CD&R Fund also shall be given a copy of any notice or other communication
between the Director and the Company under this Agreement at its address as set
forth above.

      (b) BINDING EFFECT; BENEFITS. This Agreement shall be binding upon and
inure to the benefit of the parties to this Agreement and their respective
Successors and assigns. Except as provided in Sections 4 through 6, inclusive,
nothing in this Agreement, express or implied, is intended or shall be construed
to give any person other than the parties to this Agreement or their respective
Successors or assigns any legal or equitable right, remedy or claim under or in
respect of any agreement or any provision contained herein.

      (c) WAIVER; AMENDMENT.

      (i) WAIVER. Any party hereto may by written notice to the other parties
(A) extend the time for the performance of any of the obligations or other
actions of the other parties under this Agreement, (B) waive compliance with any
of the conditions or covenants of the other parties contained in this Agreement,
and (C) waive or modify performance of any of the obligations of the other
parties under this Agreement, PROVIDED that any waiver of the provisions of
Sections 4 through 6, inclusive, must be consented to by CD&R Fund.

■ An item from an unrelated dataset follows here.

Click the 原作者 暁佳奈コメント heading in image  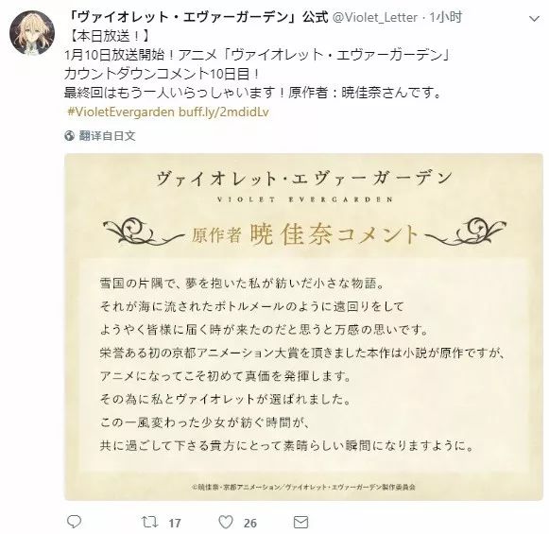pyautogui.click(x=304, y=233)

Except as
provided in the preceding sentence, no action taken pursuant to this Agreement,
including, without limitation, any investigation by or on behalf of any party,
shall be deemed to constitute a waiver by the party taking such action of
compliance with any representations, warranties, covenants or agreements
contained herein. The waiver by any party hereto of a breach of any provision of
this Agreement shall not operate or be construed as a waiver of any preceding or
succeeding breach and no failure by a party to exercise any right or privilege
hereunder shall be deemed a waiver of such party's rights or privileges
hereunder or shall be deemed a waiver of such party's rights to exercise the
same at any subsequent time or times hereunder.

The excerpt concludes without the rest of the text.